Developer Developer wrote:
I am sorry I did not realize that I was so vague :).
Here are the details.
I am in the process of evaluating nutch to determine its suitability for one
of my projects. Particularly , I need to find out crawl speed of a single
instance of nutch running ( i.e NO CLUSTER using mapreduce).
This is, for the most part, dependent on the urls that you are fetching :)

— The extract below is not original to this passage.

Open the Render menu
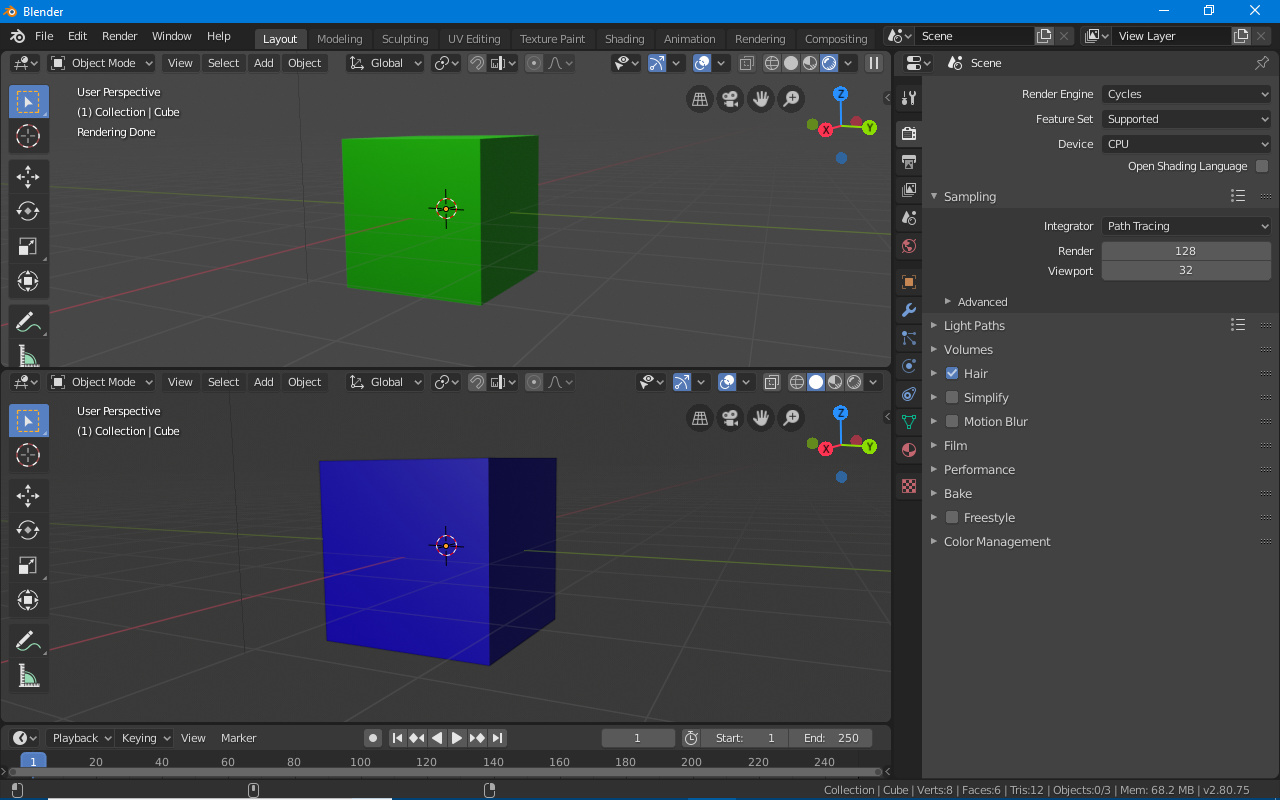The height and width of the screenshot is (800, 1280). (120, 36)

I have downloaded and installed and configured nutch 0.9 to crawl and index
www.eclipse.org. I am using the default nutch utility to crawl and index i.e
the following command
sh bin/nutch crawl urls -dir crawl_test -depth 8 topN 1000
Now here is my question.
How do I time the start and end of Nutch crawl and index process. I tried to
alter the Nutch script to print time, but it only execute the time command
at the beginning of the script. The time command at the end of the script is
some how did not executed. So, what is the best approach to measure the time
for crawl and index ?
In the hadoop admin screen for job tracker, usually at master:50030,
when you click on the jobdetails.jsp link it will show you a total time.

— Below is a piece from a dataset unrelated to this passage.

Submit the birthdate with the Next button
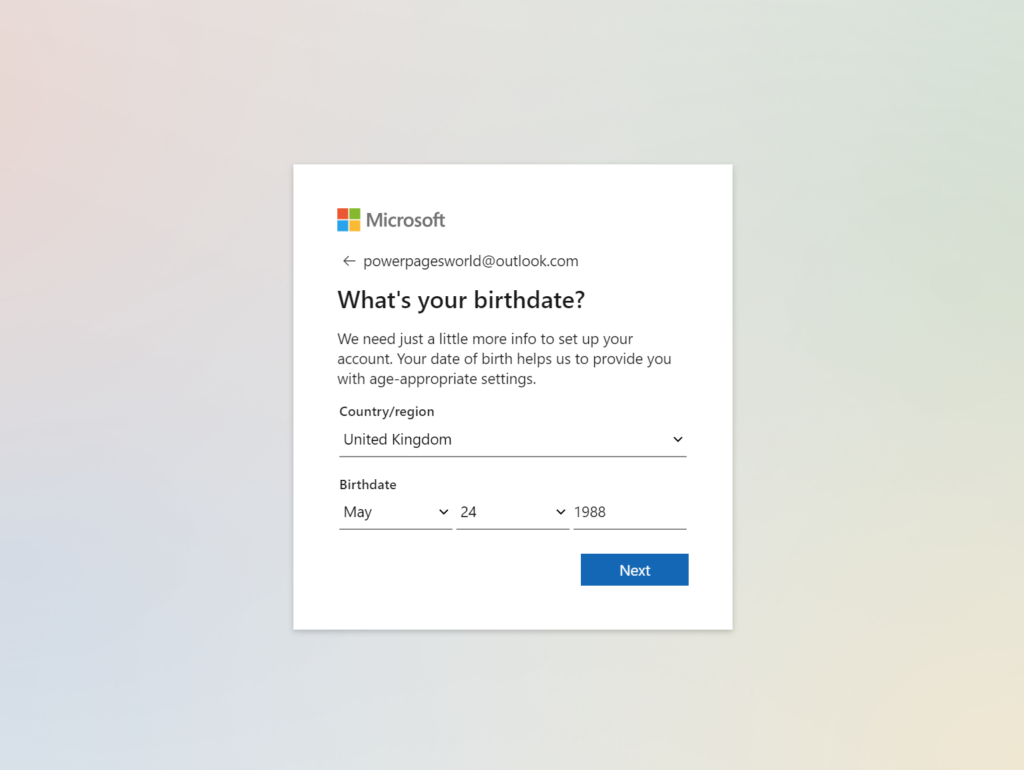The image size is (1024, 770). point(634,570)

If you want to get a total time for just fetching (and not processing
the content), use the -noParse option for the fetcher.
Further, I suspect the logging to console takes a lot of time, so is there a
way to turn off logging for the testing purpose ?
This is handled through the log4j.properties file in the conf directory.
Thanks !
On Jan 25, 2008 12:23 PM, Erick Erickson <[EMAIL PROTECTED]> wrote:
Well I suspect you'll get the usual response to this open a question:
"It depends". You have to provide a lot more details before any
meaningful response can be made.
Imagine yourself on the receiving end of a question this vague
in an area of your own expertise. Could you answer it?
Best
Erick
On Jan 25, 2008 12:10 PM, Developer Developer <[EMAIL PROTECTED]>
wrote:
Please provide any comments on this one.
Thanks !
On Jan 23, 2008 9:57 AM, Developer Developer <[EMAIL PROTECTED]>
wrote:
Folks,
I want to record the performance numbers of nutch crawl and index ?
Can
you please let me know what is the best to do it ? HOw do I obtain
performance numbers for inject, generate, fetch and updatedb ?
Thanks !